ERß alters the chemosensitivity of luminal breast cancer cells by regulating p53 function.

Estrogen receptor α (ERα)-positive breast cancers tend to develop resistance to both endocrine therapy and chemotherapy. Despite recent progress in defining molecular pathways that confer endocrine resistance, the mechanisms that regulate chemotherapy response in luminal tumors remain largely elusive. Luminal tumors often express wild-type p53 that is a major determinant of the cellular DNA damage response. Similar to p53, the second ER subtype, ERß, has been reported to inhibit breast tumorigenesis by acting alone or in collaboration with p53. However, a synergistic mechanism of action has not been described. Here, we suggest that ERß relies on p53 to elicit its tumor repressive actions in ERα-positive breast cancer cells.

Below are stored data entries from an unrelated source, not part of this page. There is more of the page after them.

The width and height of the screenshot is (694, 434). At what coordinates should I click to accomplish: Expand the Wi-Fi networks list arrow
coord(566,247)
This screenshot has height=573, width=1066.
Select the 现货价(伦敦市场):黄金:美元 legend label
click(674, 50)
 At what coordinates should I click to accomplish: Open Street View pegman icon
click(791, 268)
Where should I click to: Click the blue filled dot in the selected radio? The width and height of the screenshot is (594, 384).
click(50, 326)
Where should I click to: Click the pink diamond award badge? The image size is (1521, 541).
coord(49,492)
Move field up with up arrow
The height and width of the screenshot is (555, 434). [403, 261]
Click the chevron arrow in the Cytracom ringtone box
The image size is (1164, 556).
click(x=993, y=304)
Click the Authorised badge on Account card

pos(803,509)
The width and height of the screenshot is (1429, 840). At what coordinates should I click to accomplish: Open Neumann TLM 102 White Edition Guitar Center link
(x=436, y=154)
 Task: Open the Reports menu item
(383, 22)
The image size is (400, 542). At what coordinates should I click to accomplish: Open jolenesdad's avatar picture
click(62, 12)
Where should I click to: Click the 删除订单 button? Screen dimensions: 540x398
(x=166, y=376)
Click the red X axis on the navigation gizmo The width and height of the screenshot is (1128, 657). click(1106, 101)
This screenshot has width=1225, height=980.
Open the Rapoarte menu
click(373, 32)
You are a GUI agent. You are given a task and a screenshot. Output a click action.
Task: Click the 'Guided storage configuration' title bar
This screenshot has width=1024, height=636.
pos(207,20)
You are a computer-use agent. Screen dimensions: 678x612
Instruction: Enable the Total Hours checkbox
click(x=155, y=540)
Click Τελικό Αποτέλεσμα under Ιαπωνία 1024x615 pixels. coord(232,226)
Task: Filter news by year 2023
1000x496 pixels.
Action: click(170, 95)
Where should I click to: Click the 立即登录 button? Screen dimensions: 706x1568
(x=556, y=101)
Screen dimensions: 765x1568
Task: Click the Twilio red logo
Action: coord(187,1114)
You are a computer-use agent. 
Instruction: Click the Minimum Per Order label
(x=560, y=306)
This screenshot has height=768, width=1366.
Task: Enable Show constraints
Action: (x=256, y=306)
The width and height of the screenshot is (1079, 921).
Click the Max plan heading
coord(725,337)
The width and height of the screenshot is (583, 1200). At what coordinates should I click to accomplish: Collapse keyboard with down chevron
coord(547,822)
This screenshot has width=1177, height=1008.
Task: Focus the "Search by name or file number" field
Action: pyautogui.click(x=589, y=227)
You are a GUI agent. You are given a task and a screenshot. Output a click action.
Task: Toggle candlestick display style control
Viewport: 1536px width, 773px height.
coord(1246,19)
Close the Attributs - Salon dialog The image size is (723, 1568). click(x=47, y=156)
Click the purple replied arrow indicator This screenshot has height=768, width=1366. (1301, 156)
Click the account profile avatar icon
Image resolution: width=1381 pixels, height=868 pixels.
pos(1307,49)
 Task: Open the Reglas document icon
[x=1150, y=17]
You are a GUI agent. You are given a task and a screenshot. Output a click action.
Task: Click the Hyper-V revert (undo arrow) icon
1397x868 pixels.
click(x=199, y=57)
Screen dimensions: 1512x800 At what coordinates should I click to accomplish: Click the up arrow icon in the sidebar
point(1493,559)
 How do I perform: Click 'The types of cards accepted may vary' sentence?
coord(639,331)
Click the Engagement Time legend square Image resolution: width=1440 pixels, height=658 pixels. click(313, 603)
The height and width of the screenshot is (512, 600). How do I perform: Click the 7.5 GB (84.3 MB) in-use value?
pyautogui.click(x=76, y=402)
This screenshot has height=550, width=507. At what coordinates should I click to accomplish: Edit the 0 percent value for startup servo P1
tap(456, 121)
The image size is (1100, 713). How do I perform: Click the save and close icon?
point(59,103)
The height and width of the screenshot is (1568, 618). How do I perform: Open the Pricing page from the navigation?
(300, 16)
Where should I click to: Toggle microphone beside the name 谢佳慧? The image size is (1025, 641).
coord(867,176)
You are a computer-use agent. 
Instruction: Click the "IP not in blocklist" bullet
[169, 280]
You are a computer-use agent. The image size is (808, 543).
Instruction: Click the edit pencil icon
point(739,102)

Upregulation of ERß and treatment with ERß agonists potentiates the tumor suppressor function of p53 resulting in decreased survival. This effect requires molecular interaction between the two proteins that disrupts the inhibitory action of ERα on p53 leading to increased transcriptional activity of p53. In addition, we show that the same interaction alters the chemosensitivity of endocrine-resistant cells including their response to tamoxifen therapy. Our results suggest a collaboration of ERß and p53 tumor suppressor activity in breast cancer cells that indicates the importance of ligand-regulated ERß as a tool to target p53 activity and improve the clinical management of resistant disease.